Mutula’s unenviable responsibility

PHOTO/FILE

The Minister for Constitution Affairs Mutula Kilonzo.

When you’re Justice minister, there’s a whole load of responsibilities within your ambit, more so, if the country is at a crossroads in matters of law.

Senior Counsel Mutula Kilonzo is a man with that unenviable responsibility.

He doesn’t see how he can share the Cabinet table with suspects of crimes against humanity.

He can’t picture himself agreeing to a decision made by people charged with serious crimes like rape, murder and mass displacement of Kenyan citizens.

Having such suspects in key positions in the country, the minister submits in his not-so-humble opinion, will be the acme of impunity.

So, as a matter of principle, the minister called upon Deputy Prime Minister and Finance minister Uhuru Kenyatta to resign.

He also asked Head of Public Service Francis Muthaura, to do likewise.

As if that was not enough, he asked Mr Kenyatta to drop his presidential ambitions until the grave charges against him at the International Criminal Court are heard and determined.

That too, he said, should be the case for Eldoret North MP William Ruto, who also wants to be the next chief executive of the republic.

As a senior counsel with decades of experience, Mr Kilonzo knew what he was talking about.

He said Mr Kenyatta and Mr Muthaura had no basis to claim legitimacy in office just because of pending appeals.

In any case, he argued, they should resign and wait for the conclusion of the process. If they are cleared, he said, they could resume duty.

To Mr Kilonzo, the duo’s reluctance to step down was eroding patriotism and subverting the Constitution.

He quoted sections of the Constitution that stipulate that a public officer should not demean the office and asked how suspected rapists and murderers did not see their positions in government as untenable.

Even the national anthem, he said, has a line about “Kenya istahili heshima” (Kenya deserves honour).

The charges the suspects face demean the “glory” of Kenya all over the world and that’s not something Mr Kilonzo could live with.

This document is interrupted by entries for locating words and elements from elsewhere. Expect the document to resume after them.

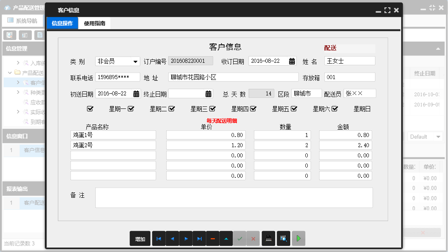Navigate to the first record
The image size is (448, 252).
pos(159,239)
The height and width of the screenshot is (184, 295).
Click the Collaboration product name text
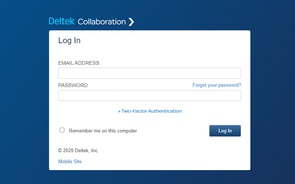(x=102, y=22)
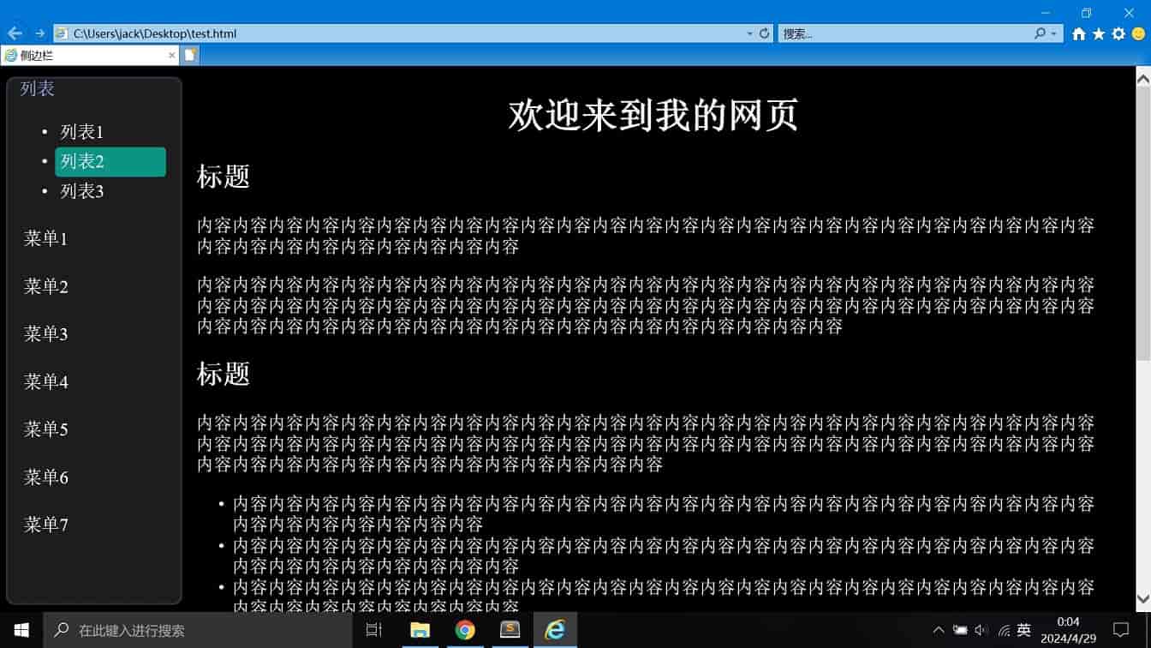
Task: Open 菜单7 in the sidebar
Action: tap(46, 525)
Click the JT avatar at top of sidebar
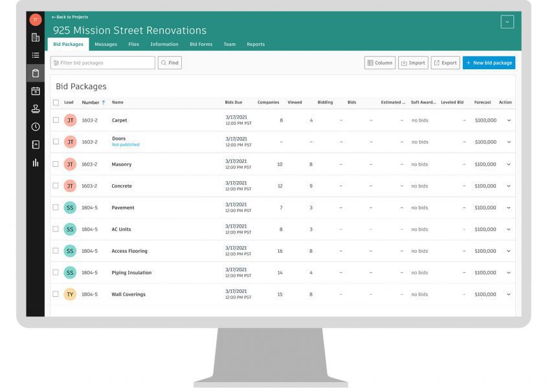547x388 pixels. tap(37, 19)
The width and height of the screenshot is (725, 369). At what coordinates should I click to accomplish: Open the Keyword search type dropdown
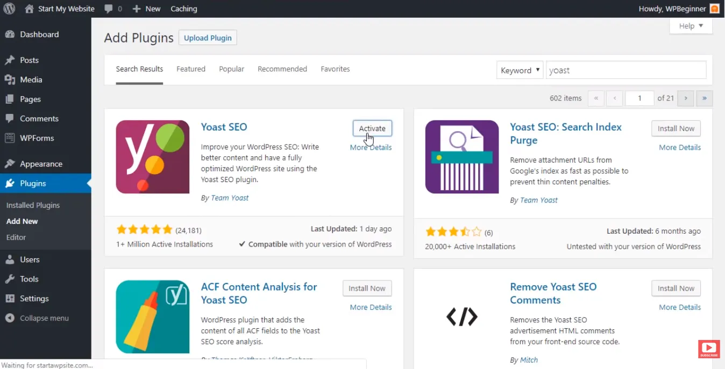point(520,70)

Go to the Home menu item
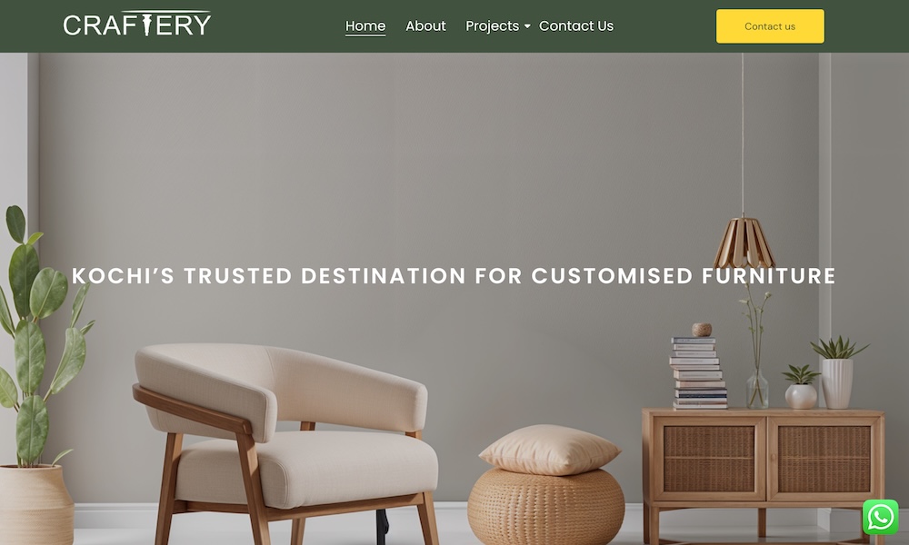365,26
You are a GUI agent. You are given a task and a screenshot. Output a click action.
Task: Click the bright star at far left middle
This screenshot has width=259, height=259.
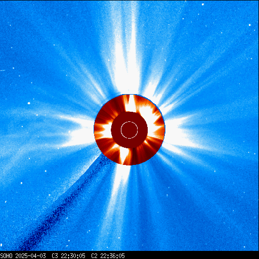tap(29, 103)
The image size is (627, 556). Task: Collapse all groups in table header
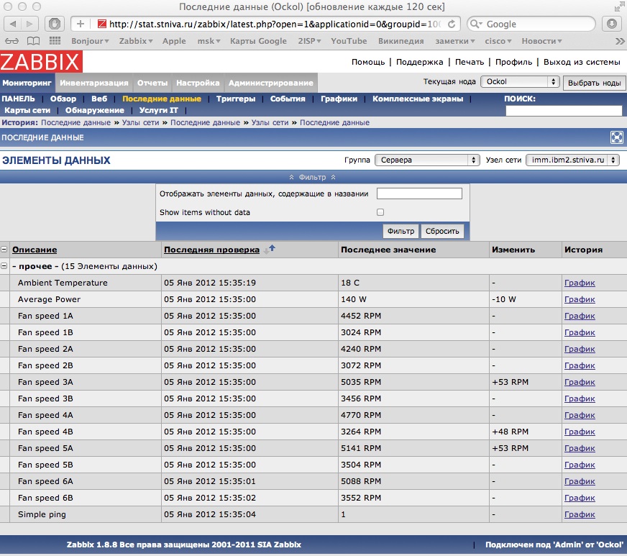[x=4, y=250]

But then, the Justice minister is a big shot in the Wiper Democratic Movement — the party led by Vice-President Kalonzo Musyoka.

Mr Musyoka has been hobnobbing with Mr Kenyatta and Mr Ruto.

Together, they hoped to form the next government. If the two are hauled to The Hague, Mr Musyoka stands to win.

That his right hand man in the party was busy pushing for Mr Kenyatta to quit office did not sit well politically for the VP.

But Mr Kilonzo insisted there was little integrity in having suspects in key positions just because they are “innocent until proven guilty”.

“Why for example would the whole country descend on the Deputy Chief Justice (Nancy Baraza) and call for her resignation just for nose-pinching, yet, these ones are let off the hook?” posed Mr Kilonzo.

Is it any wonder that the President yielded to the fervent advice of his Justice minister after such a basic comparison?